_Your goal_: Turn every line of the listing below into a numbered list, skipping blank lines and leaving out the pictures.

_Records supplied_:
==========
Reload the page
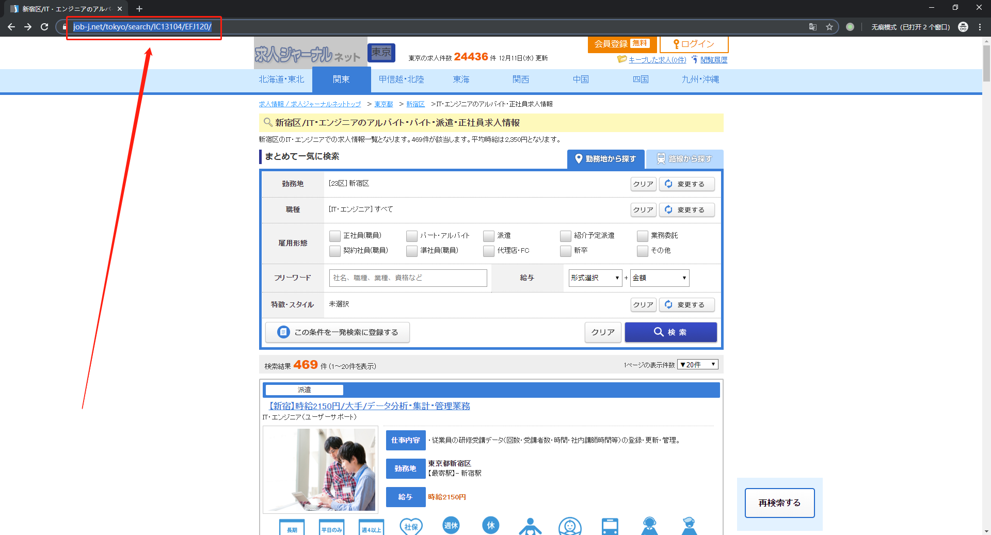The width and height of the screenshot is (991, 535). (x=44, y=27)
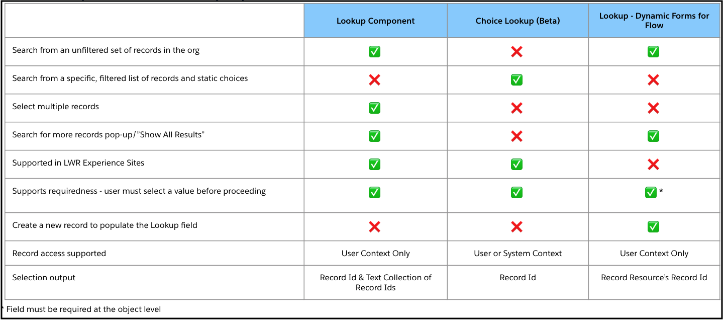Click 'Record Id & Text Collection' cell
Image resolution: width=723 pixels, height=320 pixels.
pyautogui.click(x=375, y=282)
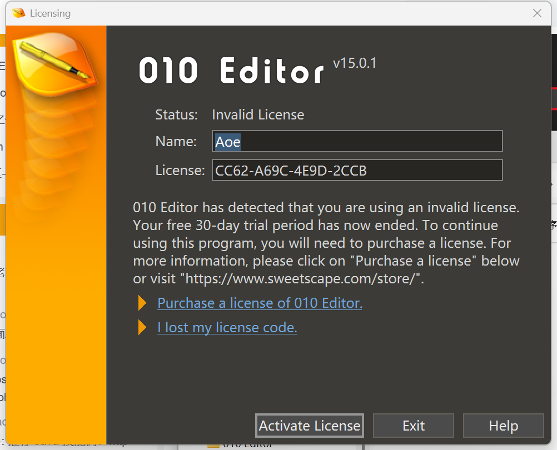Close the Licensing dialog with the X
Screen dimensions: 557x450
click(537, 13)
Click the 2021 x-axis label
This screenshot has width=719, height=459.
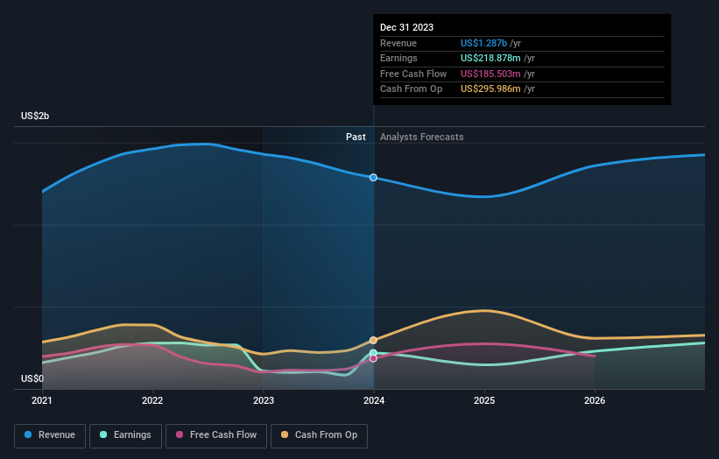point(42,401)
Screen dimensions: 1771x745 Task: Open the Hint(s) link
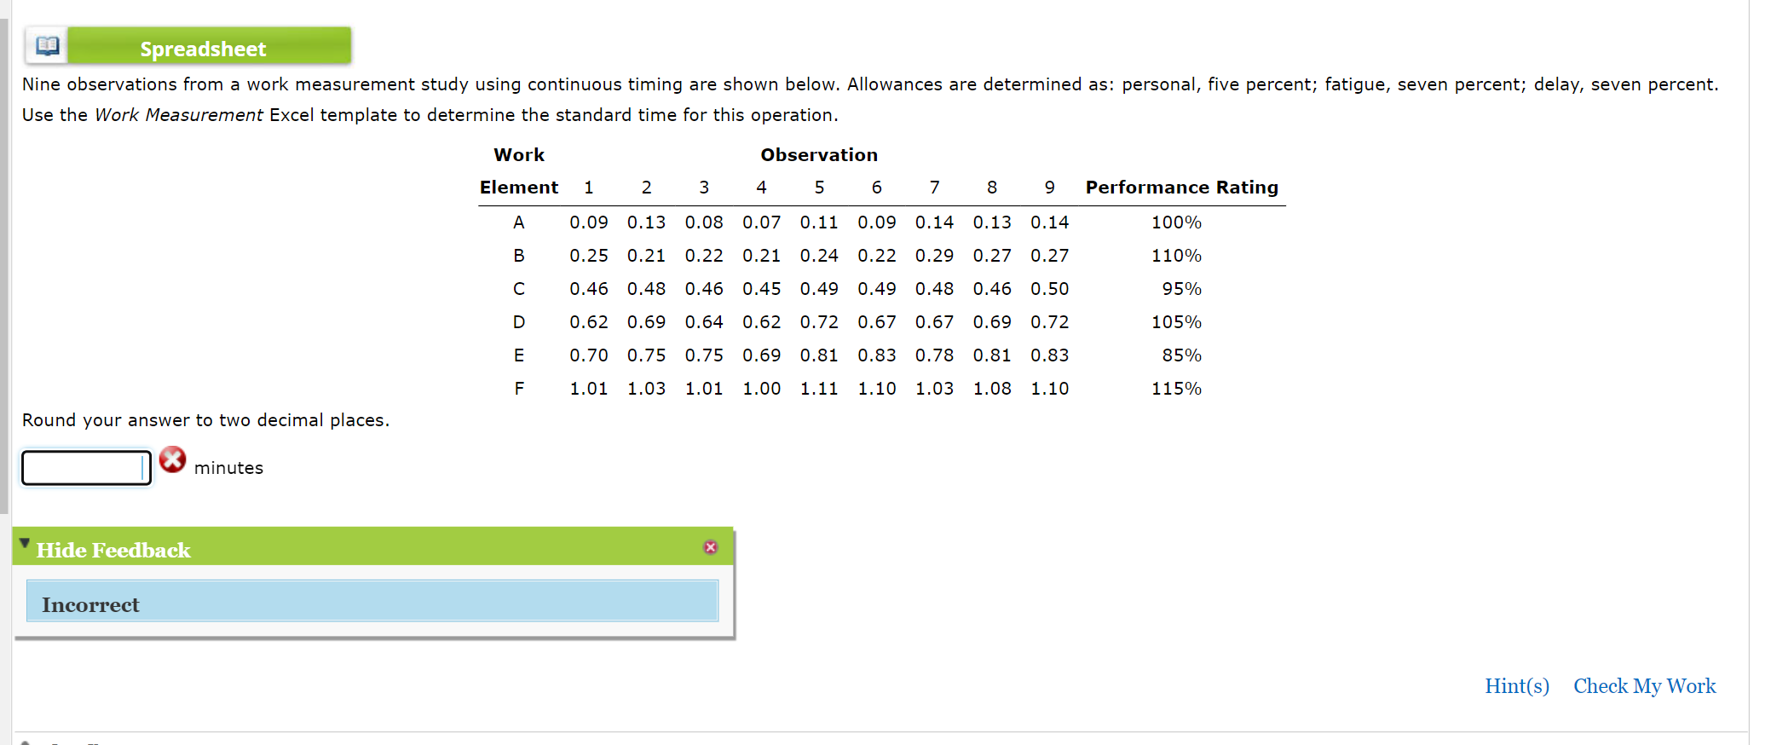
==========
_Solution to this problem_:
1. Reload the page
2. The width and height of the screenshot is (991, 535). (x=44, y=27)
3. Click 'Record Id & Text Collection' cell
4. Image resolution: width=723 pixels, height=320 pixels.
5. pyautogui.click(x=375, y=282)
6. Close the Licensing dialog with the X
7. Screen dimensions: 557x450
8. click(537, 13)
9. Click the 2021 x-axis label
10. This screenshot has width=719, height=459.
11. point(42,401)
12. Screen dimensions: 1771x745 Task: Open the Hint(s) link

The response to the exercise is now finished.